Ah yes - that's MUCH simpler.

 

[George Jones]

I haven't worked the problem through to the bitter end, but from what pervect has done, and from my own cursory analysis, the algebra still looks rather messy.

It might help to express r as a multiple of 2M, i.e., to make the change of variable x = r/(2M). Also, using actual numbers for the x's (and thus E) might help.

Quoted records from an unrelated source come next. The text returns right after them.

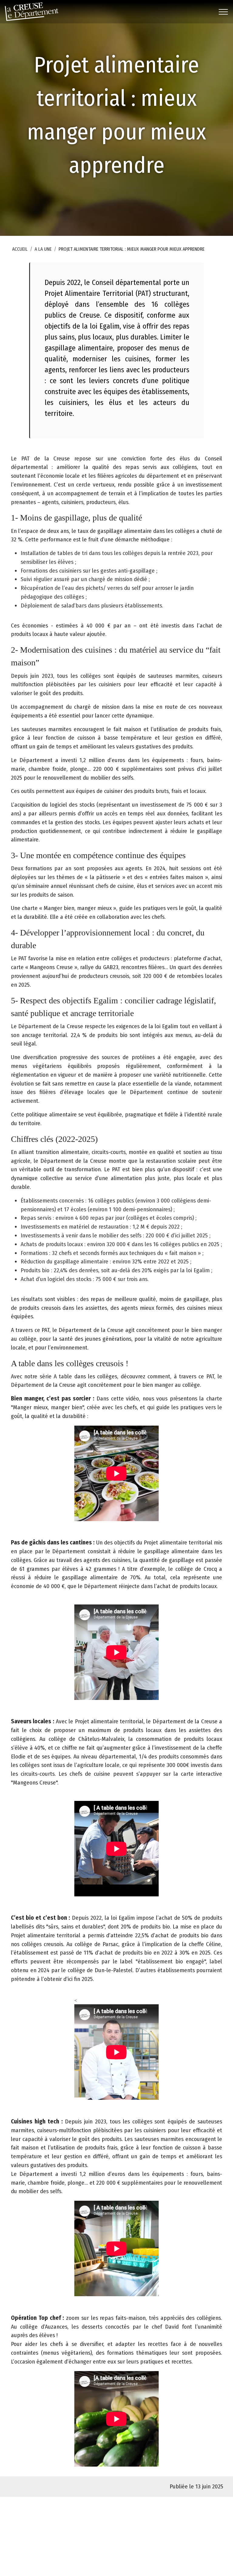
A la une (43, 249)
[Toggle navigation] (223, 12)
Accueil (20, 249)
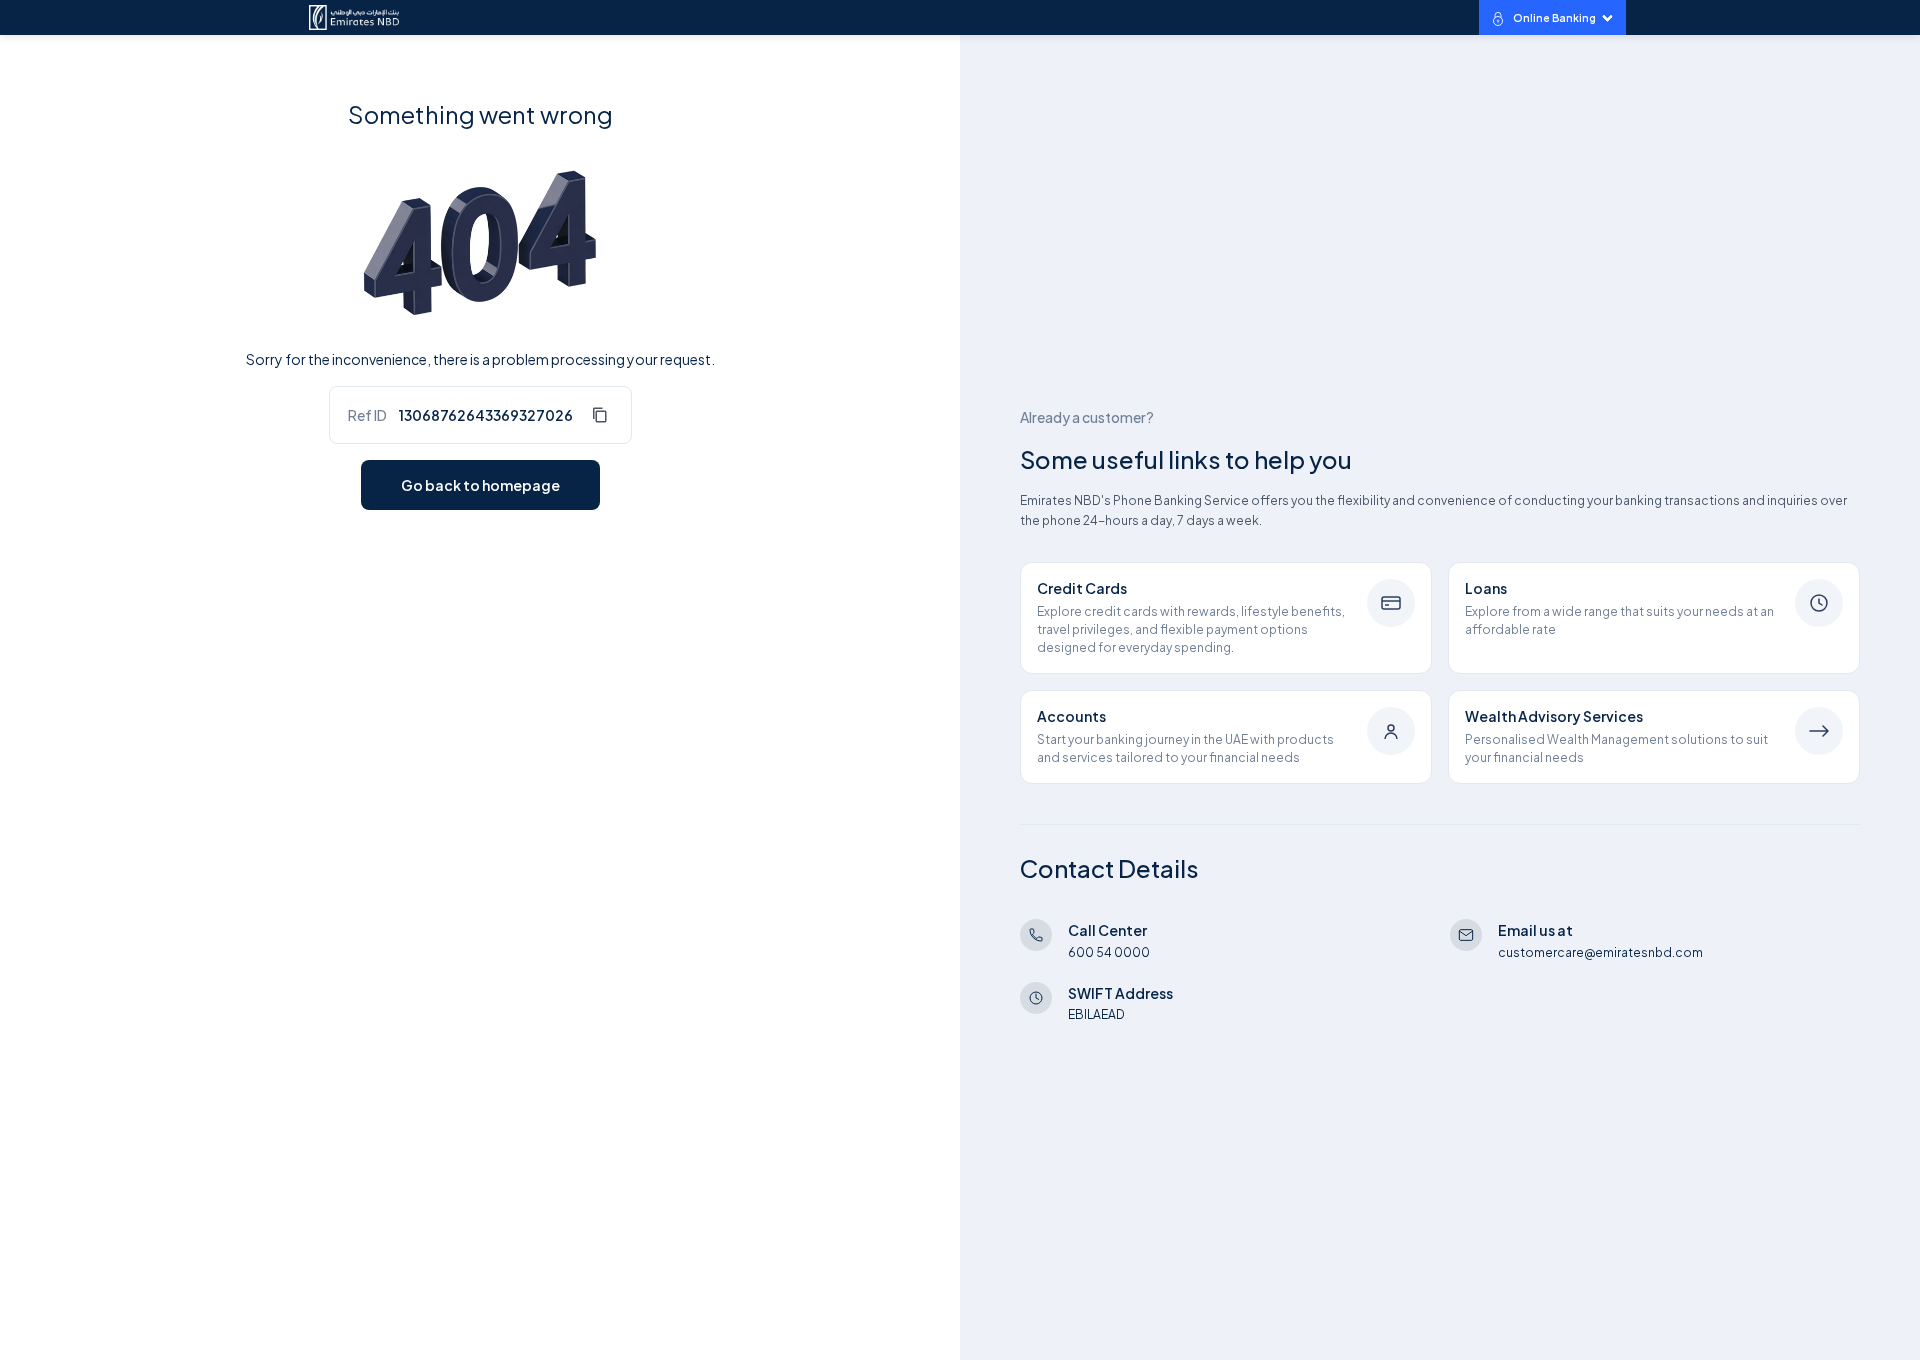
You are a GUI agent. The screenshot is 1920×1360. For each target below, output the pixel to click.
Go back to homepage (480, 485)
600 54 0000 (1109, 952)
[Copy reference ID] (599, 415)
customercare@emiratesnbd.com (1600, 952)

Just a couple of thoughts - I don't know how useful they are.

Regards,
George

 

[pervect]

I haven't worked the problem through to the bitter end, but from what pervect has done, and from my own cursory analysis, the algebra still looks rather messy.
It might help to express r as a multiple of 2M, i.e., to make the change of variable x = r/(2M). Also, using actual numbers for the x's (and thus E) might help.
Just a couple of thoughts - I don't know how useful they are.
Regards,
George

I've played around with the problem some more too, and it still comes out to a very messy intergal, even with your suggestions.

If we let u = r/2M, and k = r2/2m, we can, with a bit of messing around, find

du/dt = f(u), so we can find t by integrating du/f(u). Messing around consists of changing the variables, then taking du/dt = (du/dr) (dr/dtau) / (dt/dtau).

f(u) is not terribly complex, but du/f(u) is difficult to integrate :-(, the computer doesn't want to come up with a correct closed-form intergal (neither do I :-)).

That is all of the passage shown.